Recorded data
Content starts

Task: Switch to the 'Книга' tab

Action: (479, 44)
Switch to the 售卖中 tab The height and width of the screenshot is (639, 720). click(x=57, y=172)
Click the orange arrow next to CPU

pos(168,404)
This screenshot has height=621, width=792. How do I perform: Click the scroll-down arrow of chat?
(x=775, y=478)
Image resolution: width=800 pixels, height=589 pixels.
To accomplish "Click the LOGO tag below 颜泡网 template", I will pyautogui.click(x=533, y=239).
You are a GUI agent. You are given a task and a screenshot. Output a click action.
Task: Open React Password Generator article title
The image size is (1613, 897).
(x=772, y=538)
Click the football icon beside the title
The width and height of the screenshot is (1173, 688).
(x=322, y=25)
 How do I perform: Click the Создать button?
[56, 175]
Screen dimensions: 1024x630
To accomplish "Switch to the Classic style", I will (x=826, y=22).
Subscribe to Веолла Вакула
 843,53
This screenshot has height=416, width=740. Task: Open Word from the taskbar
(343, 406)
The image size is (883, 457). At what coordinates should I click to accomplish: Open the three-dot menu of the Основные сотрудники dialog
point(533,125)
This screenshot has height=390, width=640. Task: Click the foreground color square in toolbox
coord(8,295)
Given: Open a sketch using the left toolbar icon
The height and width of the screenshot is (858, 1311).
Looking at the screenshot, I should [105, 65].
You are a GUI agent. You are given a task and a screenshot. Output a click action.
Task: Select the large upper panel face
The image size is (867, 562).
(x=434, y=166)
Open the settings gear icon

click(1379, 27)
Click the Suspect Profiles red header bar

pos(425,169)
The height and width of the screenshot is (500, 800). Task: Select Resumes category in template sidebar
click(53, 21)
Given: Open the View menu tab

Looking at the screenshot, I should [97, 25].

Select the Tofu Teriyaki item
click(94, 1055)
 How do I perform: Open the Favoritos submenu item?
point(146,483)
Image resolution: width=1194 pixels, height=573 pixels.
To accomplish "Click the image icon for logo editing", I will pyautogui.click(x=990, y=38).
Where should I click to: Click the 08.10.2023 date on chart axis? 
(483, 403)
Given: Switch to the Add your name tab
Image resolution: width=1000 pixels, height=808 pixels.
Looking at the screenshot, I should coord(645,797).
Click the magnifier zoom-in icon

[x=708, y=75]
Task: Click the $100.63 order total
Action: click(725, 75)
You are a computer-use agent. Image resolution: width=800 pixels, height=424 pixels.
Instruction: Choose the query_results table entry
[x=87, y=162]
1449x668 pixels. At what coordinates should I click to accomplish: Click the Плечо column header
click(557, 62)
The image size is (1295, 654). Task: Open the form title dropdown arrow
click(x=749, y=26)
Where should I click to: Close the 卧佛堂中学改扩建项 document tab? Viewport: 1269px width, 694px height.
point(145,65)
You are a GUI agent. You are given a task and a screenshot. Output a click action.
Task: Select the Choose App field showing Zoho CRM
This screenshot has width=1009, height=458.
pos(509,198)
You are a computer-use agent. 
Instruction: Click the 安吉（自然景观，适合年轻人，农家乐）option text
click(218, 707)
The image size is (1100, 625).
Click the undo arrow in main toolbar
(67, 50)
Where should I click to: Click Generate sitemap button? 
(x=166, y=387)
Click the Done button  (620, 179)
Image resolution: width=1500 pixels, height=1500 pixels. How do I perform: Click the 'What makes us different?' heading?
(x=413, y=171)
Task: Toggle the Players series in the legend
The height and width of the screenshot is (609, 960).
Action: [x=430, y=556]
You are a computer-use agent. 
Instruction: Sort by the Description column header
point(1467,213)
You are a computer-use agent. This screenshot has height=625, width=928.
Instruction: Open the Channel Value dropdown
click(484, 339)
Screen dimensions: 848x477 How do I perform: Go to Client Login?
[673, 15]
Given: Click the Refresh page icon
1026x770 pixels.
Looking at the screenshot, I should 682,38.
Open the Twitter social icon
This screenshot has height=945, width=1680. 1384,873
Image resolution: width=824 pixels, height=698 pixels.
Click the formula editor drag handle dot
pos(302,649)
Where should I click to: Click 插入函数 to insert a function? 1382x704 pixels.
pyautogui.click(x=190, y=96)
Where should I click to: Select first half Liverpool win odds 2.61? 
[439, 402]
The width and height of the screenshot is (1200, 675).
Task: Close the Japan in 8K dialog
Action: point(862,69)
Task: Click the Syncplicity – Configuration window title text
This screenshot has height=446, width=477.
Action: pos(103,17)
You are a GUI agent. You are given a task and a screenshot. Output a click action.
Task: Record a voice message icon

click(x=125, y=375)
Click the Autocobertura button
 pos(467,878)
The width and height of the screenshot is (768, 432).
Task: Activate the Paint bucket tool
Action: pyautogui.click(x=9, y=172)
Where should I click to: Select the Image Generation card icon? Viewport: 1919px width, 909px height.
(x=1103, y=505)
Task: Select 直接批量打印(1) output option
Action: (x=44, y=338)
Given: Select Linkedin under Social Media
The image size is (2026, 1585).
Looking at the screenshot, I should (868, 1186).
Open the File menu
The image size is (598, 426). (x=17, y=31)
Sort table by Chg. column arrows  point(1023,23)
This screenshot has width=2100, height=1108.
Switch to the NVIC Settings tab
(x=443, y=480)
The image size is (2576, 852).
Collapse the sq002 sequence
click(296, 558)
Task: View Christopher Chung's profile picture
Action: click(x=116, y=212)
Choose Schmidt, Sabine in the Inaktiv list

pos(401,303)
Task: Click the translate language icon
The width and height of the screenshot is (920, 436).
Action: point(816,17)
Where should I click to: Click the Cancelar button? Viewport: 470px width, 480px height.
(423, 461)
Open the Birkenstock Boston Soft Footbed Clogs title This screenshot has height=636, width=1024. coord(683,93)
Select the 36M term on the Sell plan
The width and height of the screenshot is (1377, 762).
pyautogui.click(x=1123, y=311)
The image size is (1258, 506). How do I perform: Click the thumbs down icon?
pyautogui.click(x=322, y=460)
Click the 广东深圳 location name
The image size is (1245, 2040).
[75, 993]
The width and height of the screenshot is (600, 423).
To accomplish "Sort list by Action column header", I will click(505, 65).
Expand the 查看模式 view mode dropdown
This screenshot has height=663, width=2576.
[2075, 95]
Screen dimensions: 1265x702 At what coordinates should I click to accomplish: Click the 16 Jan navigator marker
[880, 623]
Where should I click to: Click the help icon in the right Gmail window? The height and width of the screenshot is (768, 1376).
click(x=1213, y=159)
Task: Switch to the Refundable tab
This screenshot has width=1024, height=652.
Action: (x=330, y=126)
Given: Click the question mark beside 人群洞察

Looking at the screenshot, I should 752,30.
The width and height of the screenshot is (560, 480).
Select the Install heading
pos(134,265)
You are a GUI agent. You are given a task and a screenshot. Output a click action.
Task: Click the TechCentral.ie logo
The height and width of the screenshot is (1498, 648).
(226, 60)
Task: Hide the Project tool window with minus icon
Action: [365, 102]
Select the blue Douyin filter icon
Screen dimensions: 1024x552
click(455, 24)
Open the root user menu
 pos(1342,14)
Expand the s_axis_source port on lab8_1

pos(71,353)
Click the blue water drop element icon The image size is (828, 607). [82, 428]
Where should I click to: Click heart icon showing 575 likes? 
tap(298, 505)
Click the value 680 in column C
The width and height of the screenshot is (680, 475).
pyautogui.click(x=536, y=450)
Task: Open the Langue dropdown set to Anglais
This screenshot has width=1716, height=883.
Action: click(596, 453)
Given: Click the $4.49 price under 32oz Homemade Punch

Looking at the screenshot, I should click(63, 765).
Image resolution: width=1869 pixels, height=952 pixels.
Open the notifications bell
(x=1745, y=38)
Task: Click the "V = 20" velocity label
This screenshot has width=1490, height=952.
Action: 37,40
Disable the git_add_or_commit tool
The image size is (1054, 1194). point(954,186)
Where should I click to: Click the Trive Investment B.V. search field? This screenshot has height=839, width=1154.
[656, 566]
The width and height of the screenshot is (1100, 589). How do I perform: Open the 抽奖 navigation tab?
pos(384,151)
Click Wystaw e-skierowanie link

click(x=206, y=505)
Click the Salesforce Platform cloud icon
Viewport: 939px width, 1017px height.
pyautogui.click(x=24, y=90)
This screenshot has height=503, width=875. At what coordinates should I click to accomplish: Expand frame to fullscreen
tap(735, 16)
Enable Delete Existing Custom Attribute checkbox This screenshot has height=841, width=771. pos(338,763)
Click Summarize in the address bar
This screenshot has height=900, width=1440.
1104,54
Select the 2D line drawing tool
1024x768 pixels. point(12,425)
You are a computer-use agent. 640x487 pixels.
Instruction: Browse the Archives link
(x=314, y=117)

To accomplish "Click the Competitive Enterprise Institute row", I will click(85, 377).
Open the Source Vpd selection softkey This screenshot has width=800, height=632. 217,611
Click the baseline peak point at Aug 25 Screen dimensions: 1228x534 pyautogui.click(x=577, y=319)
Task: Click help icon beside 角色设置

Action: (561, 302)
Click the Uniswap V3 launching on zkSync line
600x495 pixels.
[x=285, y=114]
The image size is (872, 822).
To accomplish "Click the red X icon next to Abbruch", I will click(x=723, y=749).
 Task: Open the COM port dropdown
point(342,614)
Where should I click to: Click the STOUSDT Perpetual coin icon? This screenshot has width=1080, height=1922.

Content ends

◆ Task brief: Reproduce only the lines between the line containing "The image size is (872, 822)." and the last line of the records, those two lines included, exactly.

◆ Response:
The image size is (872, 822).
To accomplish "Click the red X icon next to Abbruch", I will click(x=723, y=749).
 Task: Open the COM port dropdown
point(342,614)
Where should I click to: Click the STOUSDT Perpetual coin icon? This screenshot has width=1080, height=1922.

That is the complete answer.